**YOUR TASK**
Starting at the first line of the entries below, restate each line exactly until you reach the line with "Task: Open the private messages envelope icon", and print that one too. Leave the pictures out and stop there.
──────── DATASET EXTRACT
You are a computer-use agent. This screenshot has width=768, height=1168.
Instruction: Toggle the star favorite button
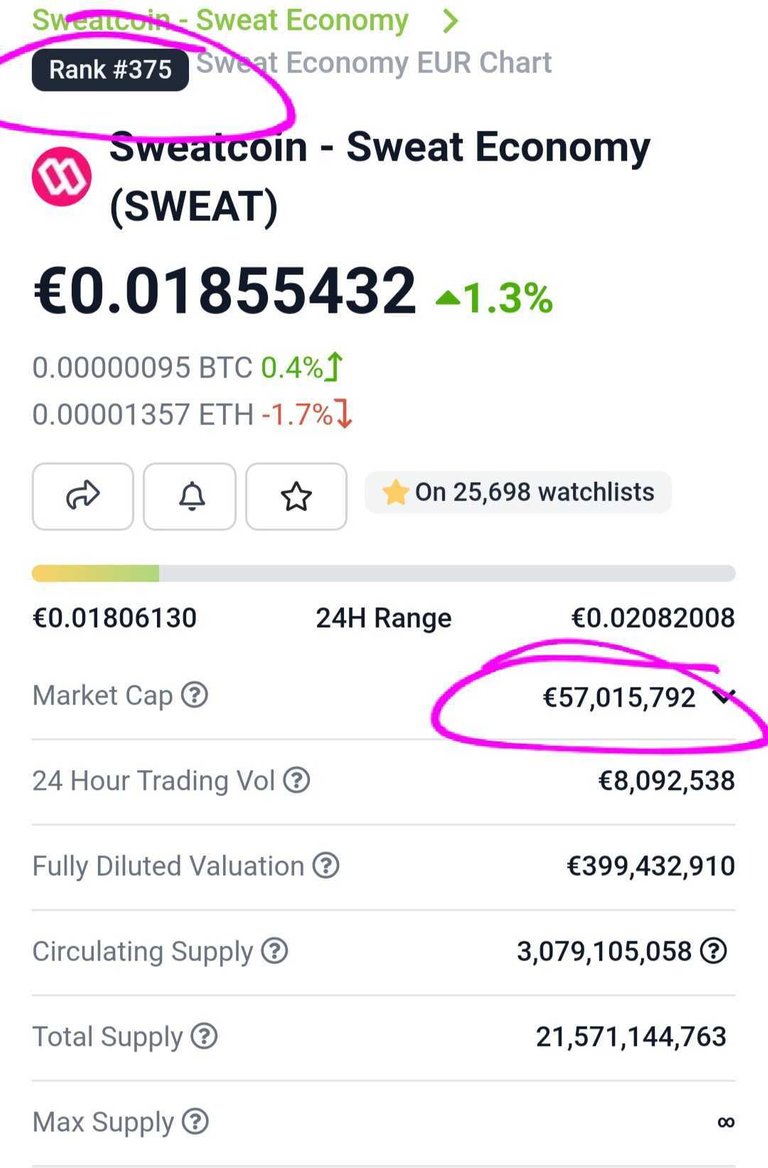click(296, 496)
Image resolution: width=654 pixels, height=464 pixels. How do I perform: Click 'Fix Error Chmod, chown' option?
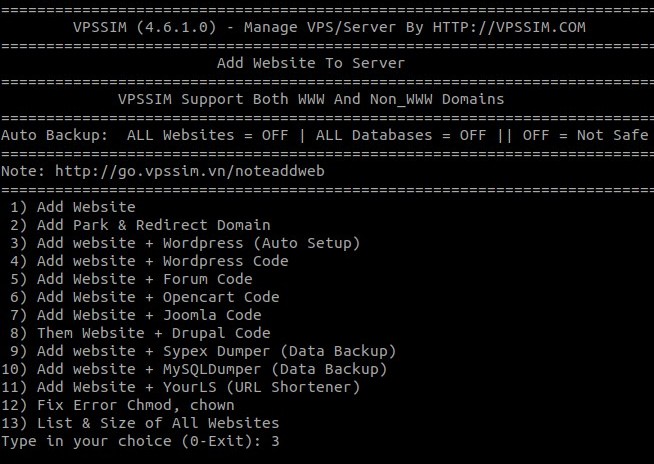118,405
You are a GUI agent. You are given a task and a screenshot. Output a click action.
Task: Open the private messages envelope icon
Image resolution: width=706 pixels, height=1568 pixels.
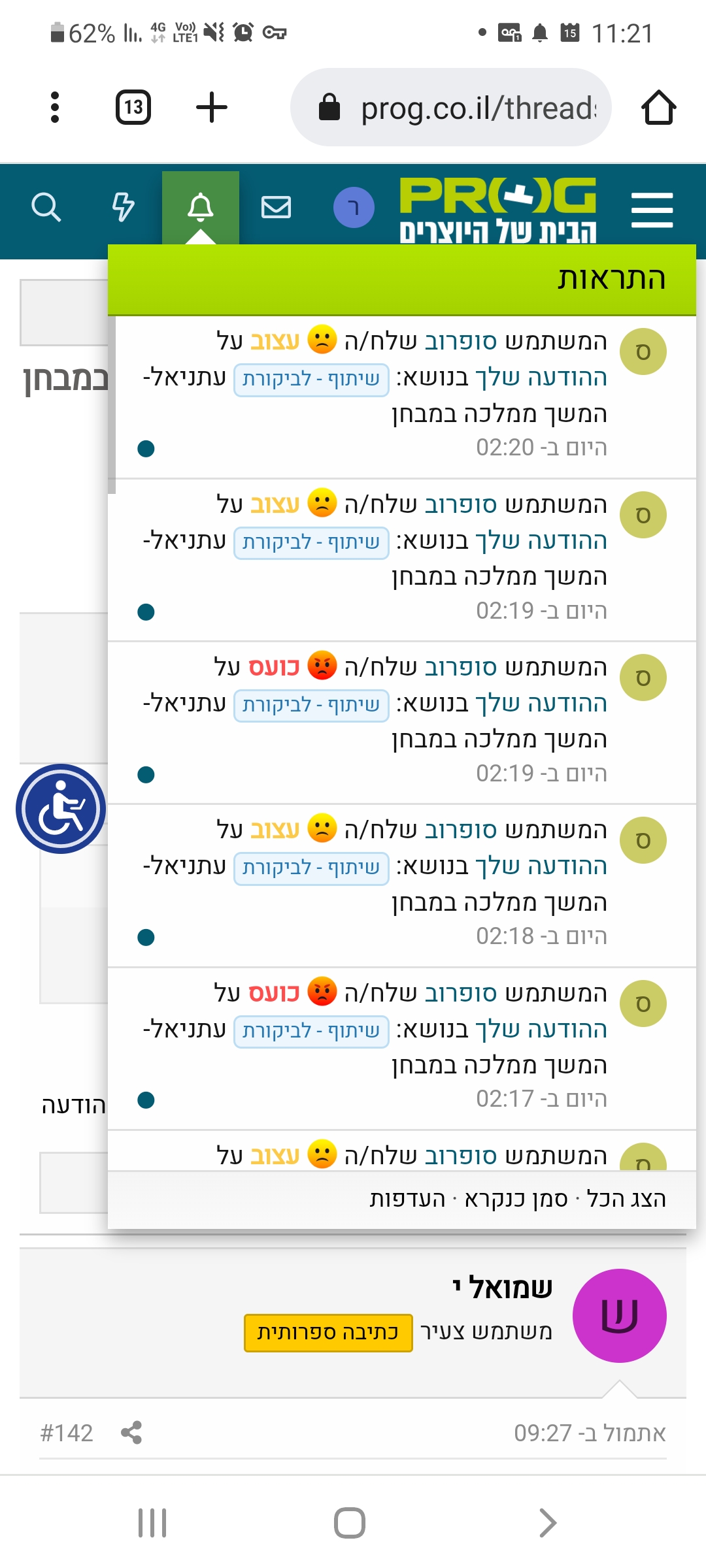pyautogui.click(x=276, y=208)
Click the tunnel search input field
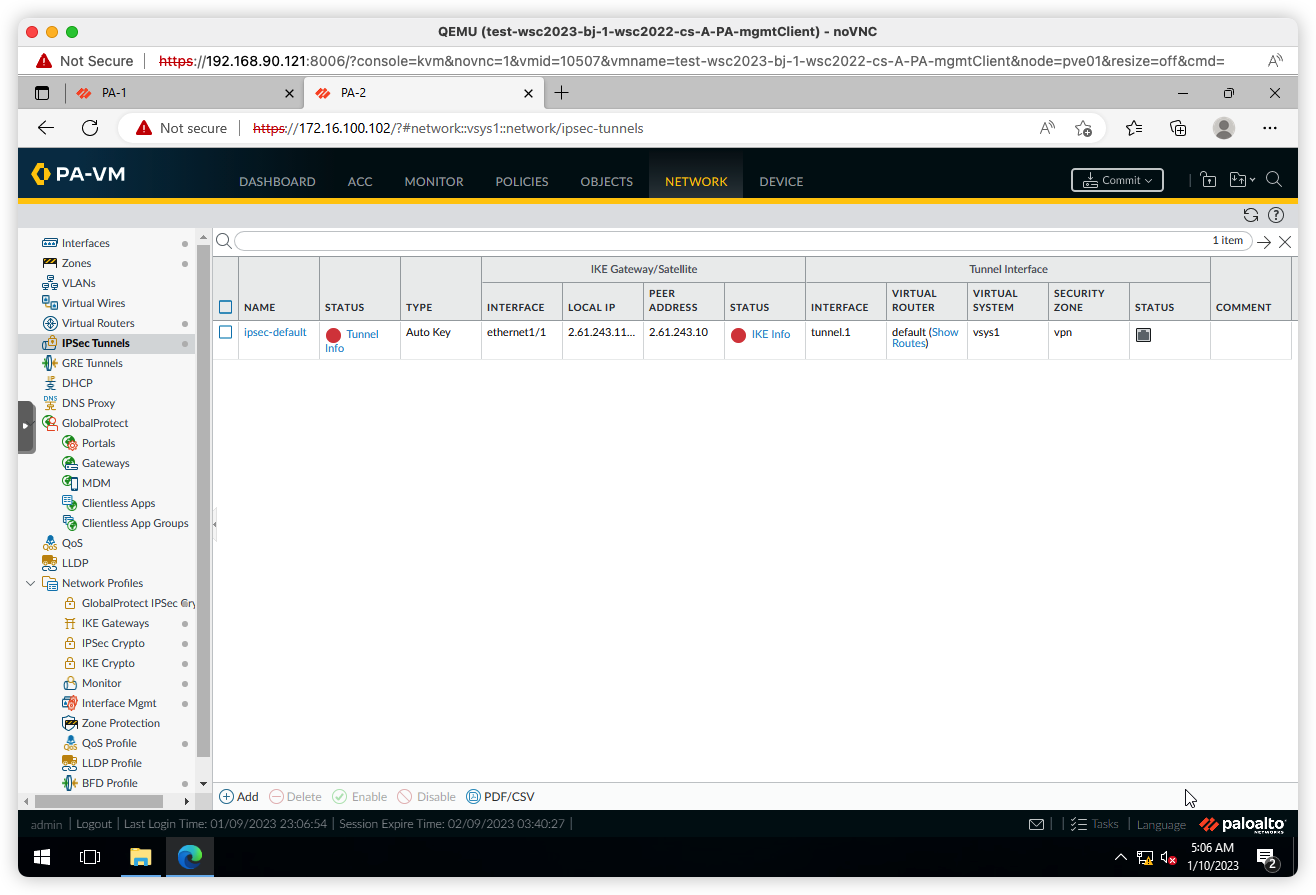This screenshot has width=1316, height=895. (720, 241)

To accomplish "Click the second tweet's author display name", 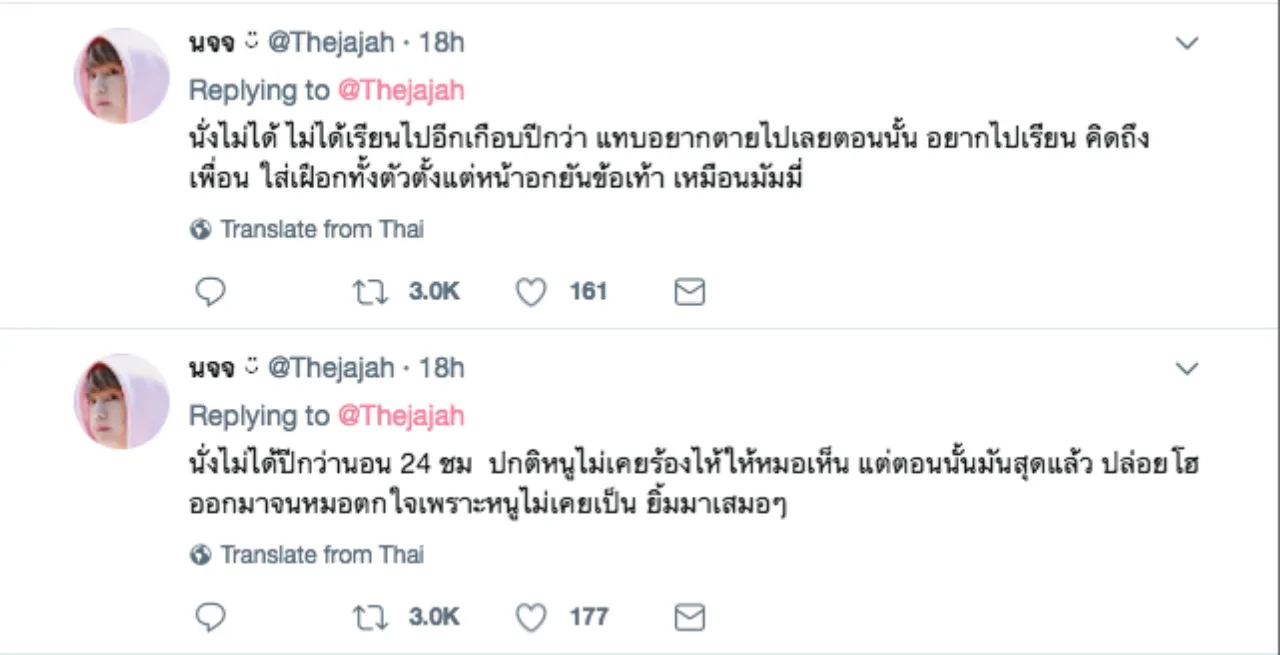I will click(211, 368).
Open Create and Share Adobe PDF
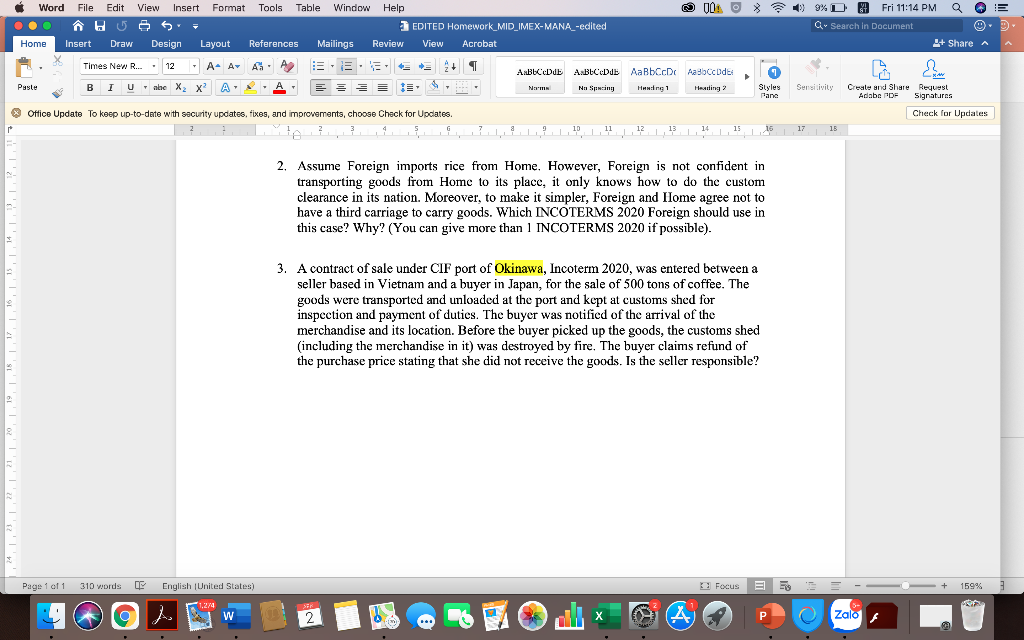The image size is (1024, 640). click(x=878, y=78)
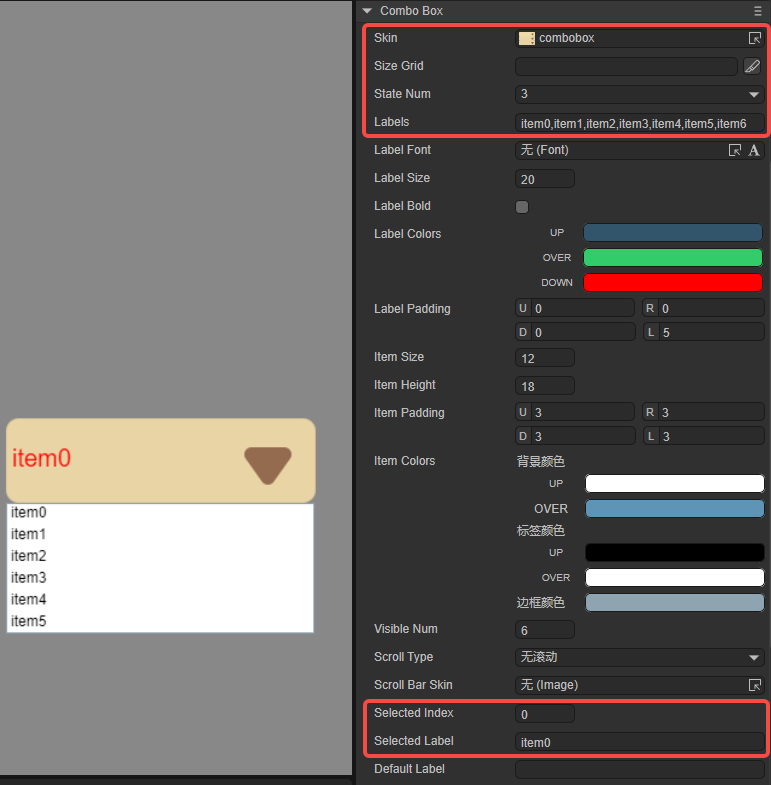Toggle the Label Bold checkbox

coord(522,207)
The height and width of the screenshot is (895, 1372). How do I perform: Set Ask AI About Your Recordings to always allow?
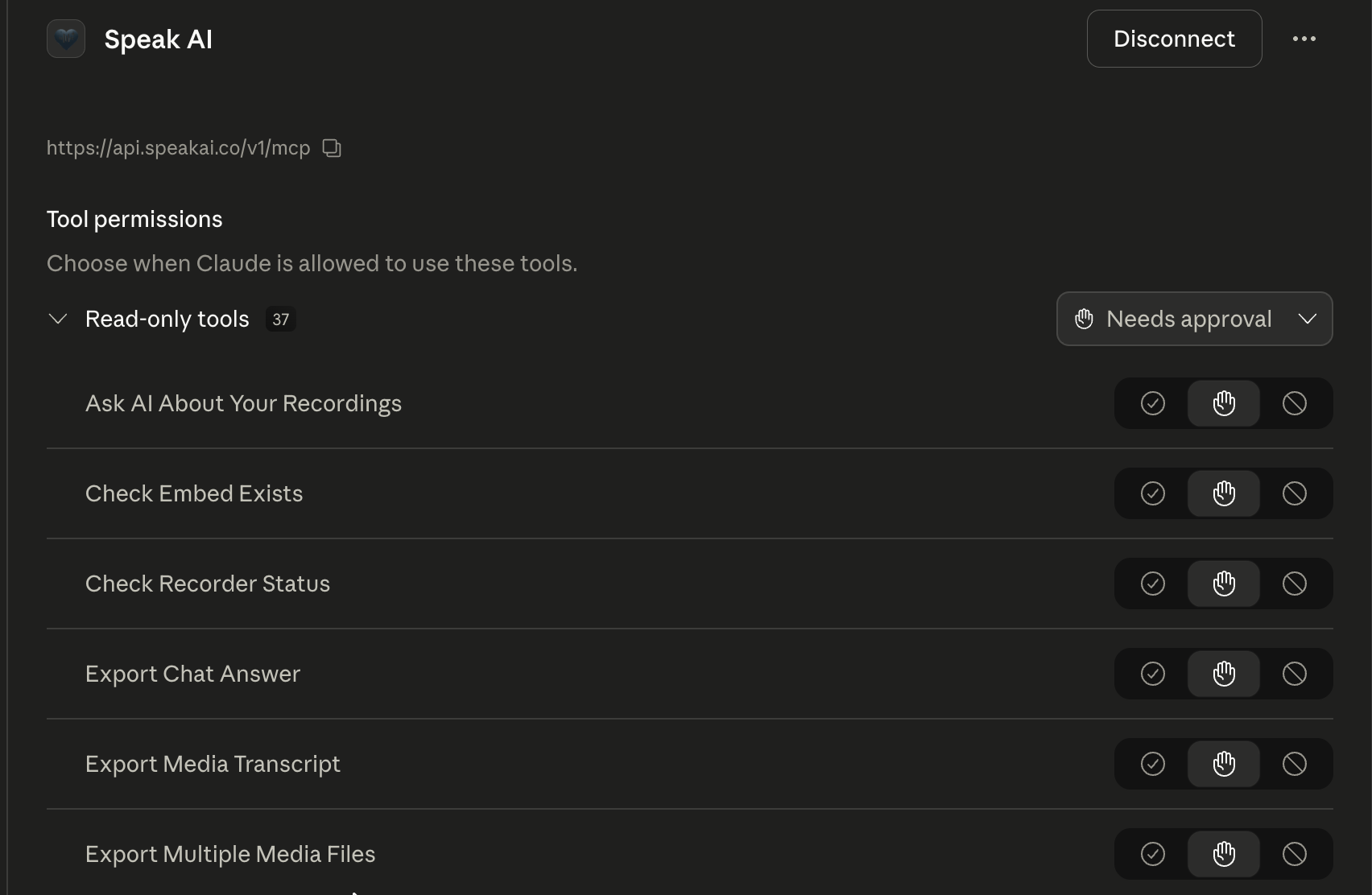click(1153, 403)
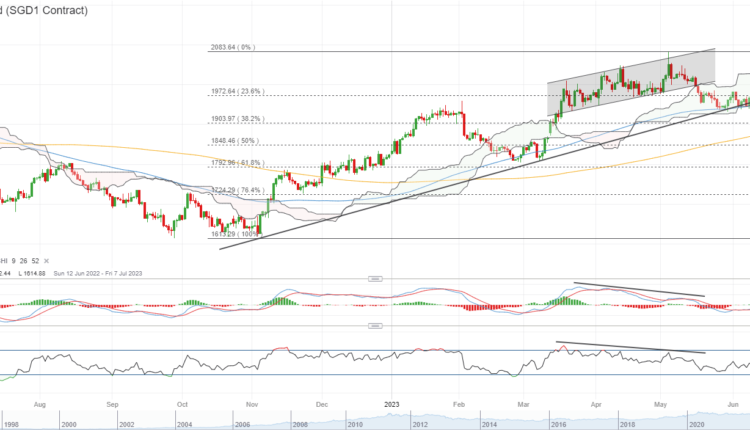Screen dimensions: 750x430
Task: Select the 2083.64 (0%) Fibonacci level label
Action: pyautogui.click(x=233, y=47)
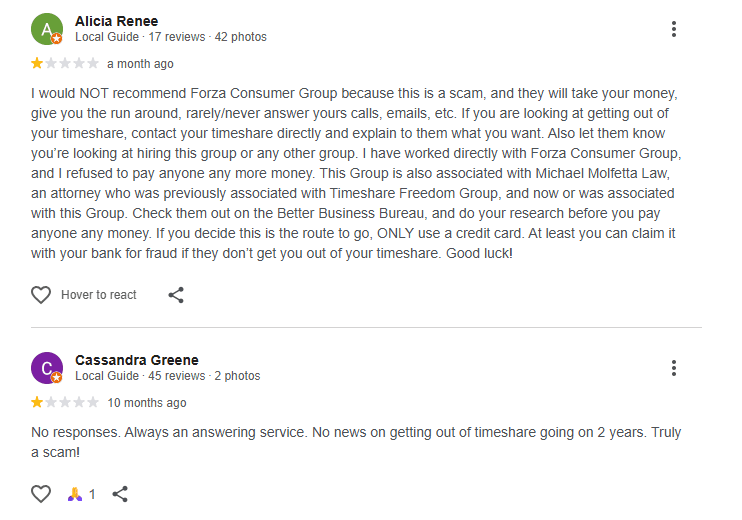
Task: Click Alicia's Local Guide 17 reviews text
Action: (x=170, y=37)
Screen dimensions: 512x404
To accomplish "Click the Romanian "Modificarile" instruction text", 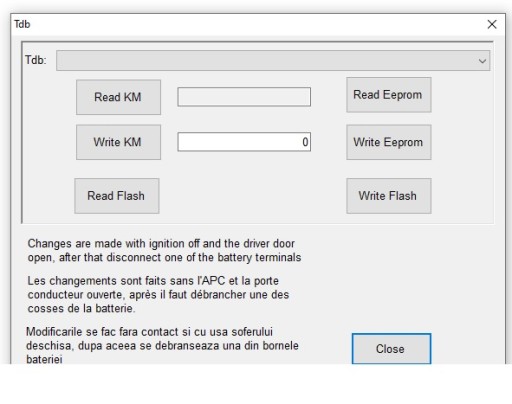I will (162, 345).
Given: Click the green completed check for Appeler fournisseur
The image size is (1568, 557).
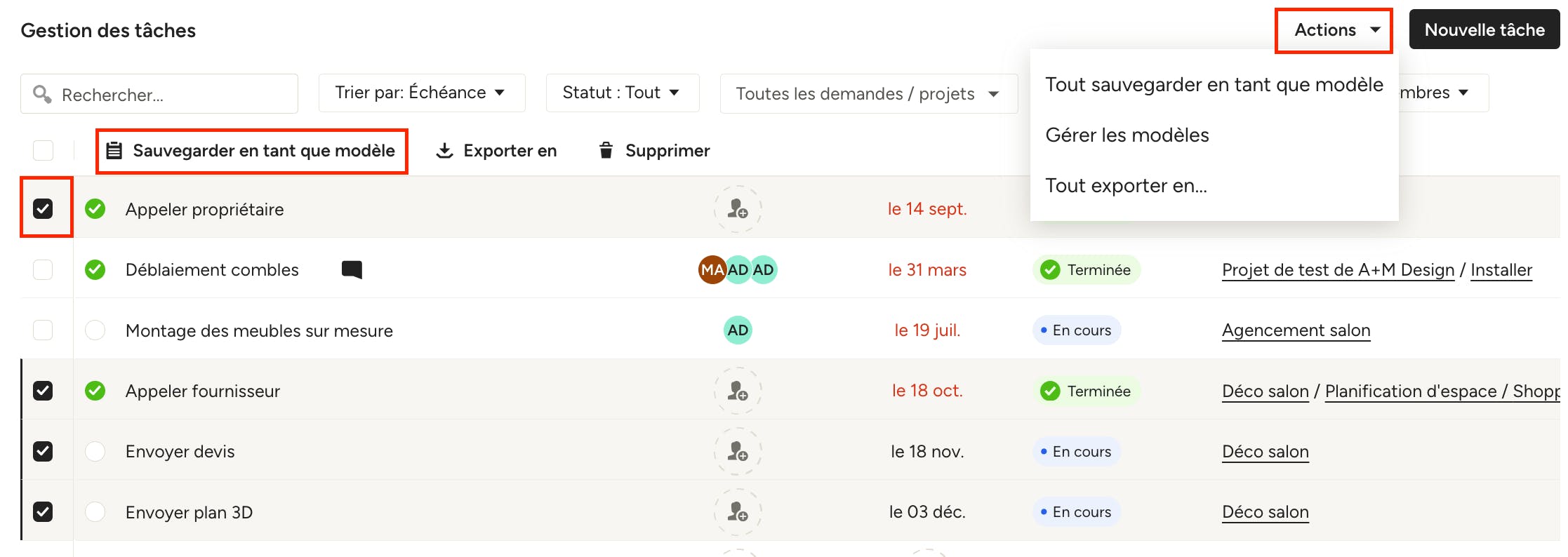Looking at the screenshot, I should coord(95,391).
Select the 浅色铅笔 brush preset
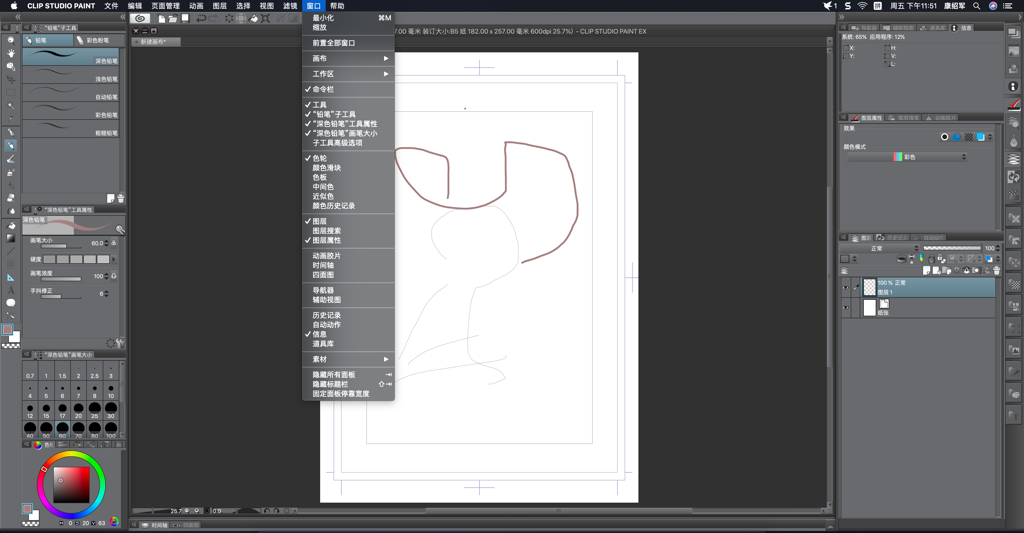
────────────────
**TASK OUTPUT**
You are a computer-use agent. This screenshot has width=768, height=1168.
Instruction: Toggle the star favorite button
click(296, 496)
Image resolution: width=654 pixels, height=464 pixels. How do I perform: Click 'Fix Error Chmod, chown' option?
118,405
You are a GUI agent. You are given a task and a screenshot. Output a click action.
Task: Open the private messages envelope icon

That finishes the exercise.